[LISTED RECORDS Boundary: Start]
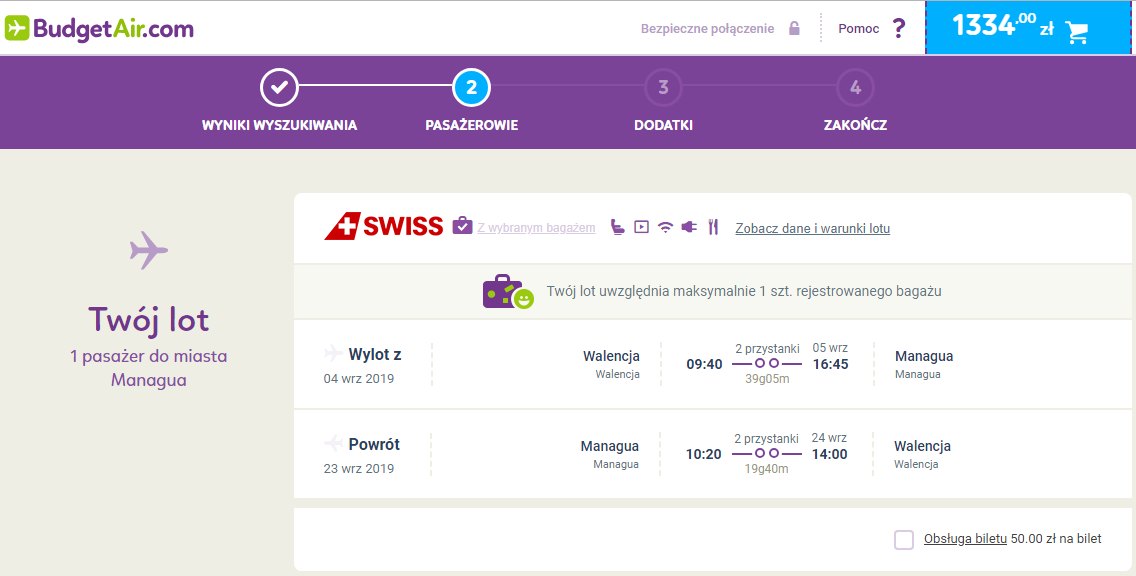Image resolution: width=1136 pixels, height=576 pixels.
Task: Click the SWISS airline logo
Action: 383,227
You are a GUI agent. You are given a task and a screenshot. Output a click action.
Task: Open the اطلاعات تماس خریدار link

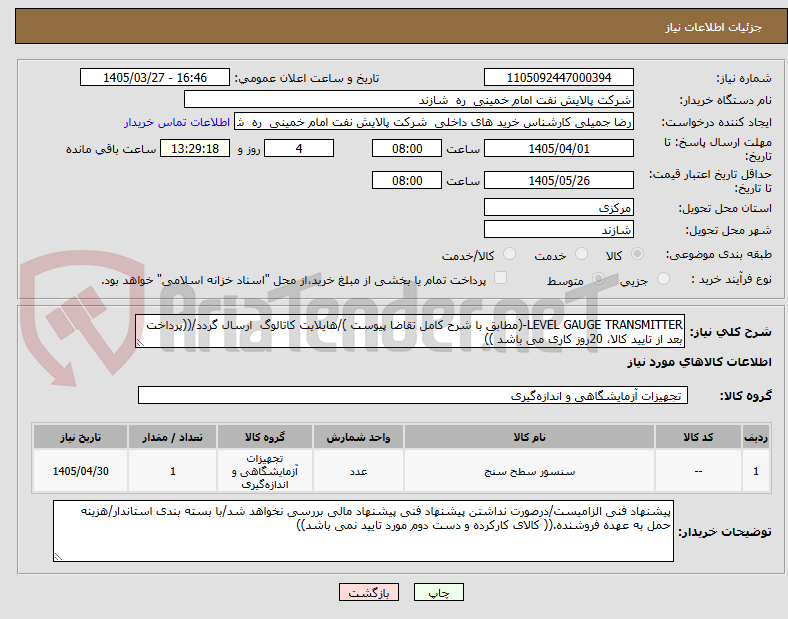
[LISTED RECORDS Boundary: End]
**PROBLEM REQUIREMENTS**.
The range runs from the line containing "You are a GUI" through the end of the entries; print those lines exactly and leave the pictures out.

**COMPLETED EXERCISE**.
You are a GUI agent. You are given a task and a screenshot. Output a click action.
Task: Open the اطلاعات تماس خریدار link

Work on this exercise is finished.